On Mon, Jul 1, 2013 at 10:15 PM, Daniel Friesen daniel@nadir-seen-fire.comwrote:
How are you dealing with extensibility?
We need to be able to extend the format. The fields of data we need to export change over time (just look at the changelog for our export's XSD file https://www.mediawiki.org/xml/**export-0.7.xsdhttps://www.mediawiki.org/xml/export-0.7.xsd ).
I have touched on this in answer to Ariel's email. I think that for now, there will be just a single data version number in the header of the dump file. But I will make sure to leave the possibility of having a version number on each object open.
Here are some things in that XML format you are missing in the incremental:
- Redirect info
- Upload info
- Log items
- Liquid Threads support
I should have gone to the source instead of assuming that looking at few samples is enough. I will add redirect and upload info to the format description.
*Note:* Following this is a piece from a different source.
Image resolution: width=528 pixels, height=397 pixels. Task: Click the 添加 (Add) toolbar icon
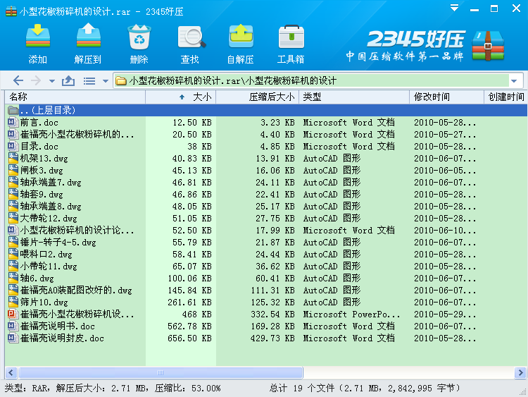click(38, 37)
As far as I know, log items are in a separate XML dump and I'm not planning to replace that one.
Unless I'm mistaken, Liquid Threads don't have much of a future and are used only on few wikis like mediawiki.org. Does anyone actually use this information from the dumps?
And something that I don't think we've thought about support for in our current export format, ContentHandler. There's metadata for it missing from our dumps and the data format is somewhat different than our text dumps have traditionally expected.
The current dumps already store model and format. Is there something else needed for ContentHandler? The dumps don't really care what is the format or encoding of the revision text, it's just a byte stream to them.
Petr Onderka